§ **GOALS**:
1 > In the power purchase excerpt below, list every payment component that the Con Edison Power Purchase Agreement provides for.
2 > Identify each line of the records below that contains the word "element", and copy those lines. Case counts.

Niagara Mohawk and the Partnership have subsequently confirmed that no
additional regulatory approvals or legislation is necessary, and have agreed
that Unit 1 may exceed the 80 MW limit during specific transactions
authorized by Niagara Mohawk. As of the date of this report, the Partnership
has sold output in excess of 80 MW from Unit 1 only to Niagara Mohawk.

Niagara Mohawk owns, operates and maintains interconnection facilities
for the combined Facility in accordance with separate Unit 1 and Unit 2
interconnection agreements. The Unit 1 interconnection facility is necessary
to effect the transfer of electricity produced at Unit 1 into Niagara
Mohawk's power grid at the delivery point adjacent to Unit 1. Since Unit 1
is interconnected directly to Niagara Mohawk's power grid, no transmission
services are required for the delivery of power under the Niagara Mohawk
Power Purchase Agreement. The Unit 2 interconnection facility is necessary
to effect the transfer of electricity produced at Unit 2 into Niagara
Mohawk's transmission system. Pursuant to a transmission services agreement,
Niagara Mohawk has agreed to provide firm transmission services from Unit 2
to the point of interconnection between Niagara Mohawk's transmission system
and Con Edison's transmission system for a period of 20 years from the date
of the commencement of commercial operation of Unit 2. The Partnership does
not expect a restructuring of the Niagara Mohawk Power Purchase Agreement to
have any effect on Unit 2 transmission services provided by Niagara Mohawk.

7




Con Edison

Unit 2 commenced commercial operation on September 1, 1994 and is selling
265 MW of electric capacity and associated energy to Con Edison under a
long-term contract that allows Con Edison to schedule Unit 2 for dispatch on
an economic basis (the "Con Edison Power Purchase Agreement," and together
with the Niagara Mohawk Power Purchase Agreement, the "Power Purchase
Agreements"). The Con Edison Power Purchase Agreement has a term of 20 years
from the date of commencement of commercial operation of Unit 2, subject to a
10-year extension under certain conditions. The Con Edison Power Purchase
Agreement provides for four payment components: (i) a capacity payment, (ii)
a fuel payment, (iii) an O&M payment and (iv) a wheeling payment. The
capacity payment, a portion of the fuel payment, a portion of the O&M
payment, and the wheeling payment are fixed charges to be paid on the basis
of plant availability to operate whether or not Unit 2 is dispatched on-line.
The variable portions of the fuel payment and O&M payment are payable based
on the amount of electricity produced by Unit 2 and delivered to Con Edison.
The total fixed and variable fuel payment is capped at a ceiling price
established (and is subject to adjustment) in accordance with the Con Edison
Power Purchase Agreement, and includes a component, which is equal to half of
the amount by which Unit 2's actual fixed and variable fuel commodity and
transportation costs differs from the ceiling price. For the year ended
December 31, 1997 electric sales to Con Edison accounted for approximately
72.5% of total project revenues.

§ **DATA SHOWN**:
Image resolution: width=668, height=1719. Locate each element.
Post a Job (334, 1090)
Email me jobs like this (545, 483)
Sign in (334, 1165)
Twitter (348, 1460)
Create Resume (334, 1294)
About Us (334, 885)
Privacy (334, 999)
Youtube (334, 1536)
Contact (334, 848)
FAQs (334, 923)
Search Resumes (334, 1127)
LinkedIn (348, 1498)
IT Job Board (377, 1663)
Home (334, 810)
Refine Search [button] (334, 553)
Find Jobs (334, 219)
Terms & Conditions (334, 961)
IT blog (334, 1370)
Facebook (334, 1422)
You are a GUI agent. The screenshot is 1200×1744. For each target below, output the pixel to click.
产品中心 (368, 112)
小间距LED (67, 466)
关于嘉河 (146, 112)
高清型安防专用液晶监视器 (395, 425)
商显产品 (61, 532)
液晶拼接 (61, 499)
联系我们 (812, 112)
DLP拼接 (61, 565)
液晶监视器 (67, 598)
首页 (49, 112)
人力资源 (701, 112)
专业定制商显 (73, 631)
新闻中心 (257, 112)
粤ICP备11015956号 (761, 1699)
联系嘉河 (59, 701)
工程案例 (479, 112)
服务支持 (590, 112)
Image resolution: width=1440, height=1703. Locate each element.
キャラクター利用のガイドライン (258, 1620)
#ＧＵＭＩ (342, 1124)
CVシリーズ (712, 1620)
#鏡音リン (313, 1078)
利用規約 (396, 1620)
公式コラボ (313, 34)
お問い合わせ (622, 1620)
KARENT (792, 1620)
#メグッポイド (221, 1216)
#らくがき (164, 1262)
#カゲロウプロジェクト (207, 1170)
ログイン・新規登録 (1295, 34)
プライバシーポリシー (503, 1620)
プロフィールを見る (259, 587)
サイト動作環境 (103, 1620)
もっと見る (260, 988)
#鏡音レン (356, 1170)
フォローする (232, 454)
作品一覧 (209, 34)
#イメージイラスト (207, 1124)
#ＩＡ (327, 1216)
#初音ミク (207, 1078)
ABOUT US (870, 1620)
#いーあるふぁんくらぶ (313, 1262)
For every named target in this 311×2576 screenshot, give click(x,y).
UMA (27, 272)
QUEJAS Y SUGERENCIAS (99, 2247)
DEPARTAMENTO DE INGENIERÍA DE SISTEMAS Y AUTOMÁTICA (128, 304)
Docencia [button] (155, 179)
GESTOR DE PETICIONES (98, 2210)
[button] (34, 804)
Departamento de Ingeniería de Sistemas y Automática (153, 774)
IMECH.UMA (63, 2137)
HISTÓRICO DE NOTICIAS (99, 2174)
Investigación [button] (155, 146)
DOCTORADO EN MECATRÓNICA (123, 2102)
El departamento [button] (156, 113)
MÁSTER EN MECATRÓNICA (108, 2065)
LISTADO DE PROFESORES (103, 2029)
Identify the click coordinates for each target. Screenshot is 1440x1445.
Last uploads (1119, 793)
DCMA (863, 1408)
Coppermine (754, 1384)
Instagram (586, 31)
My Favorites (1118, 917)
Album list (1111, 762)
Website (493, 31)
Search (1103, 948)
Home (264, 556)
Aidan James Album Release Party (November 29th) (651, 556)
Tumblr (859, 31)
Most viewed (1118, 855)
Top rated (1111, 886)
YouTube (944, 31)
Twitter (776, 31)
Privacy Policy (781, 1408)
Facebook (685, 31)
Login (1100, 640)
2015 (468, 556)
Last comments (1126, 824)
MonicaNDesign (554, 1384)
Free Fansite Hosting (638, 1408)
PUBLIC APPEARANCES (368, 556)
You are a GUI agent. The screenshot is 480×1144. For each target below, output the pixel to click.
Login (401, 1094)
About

§ **EXERCISE RESULTS**:
1 >
- a capacity payment
- a fuel payment
- an O&M payment
- a wheeling payment

2 >
Image resolution: width=668, height=1719. Locate each element.
Image resolution: width=1440, height=1703. Locate each element.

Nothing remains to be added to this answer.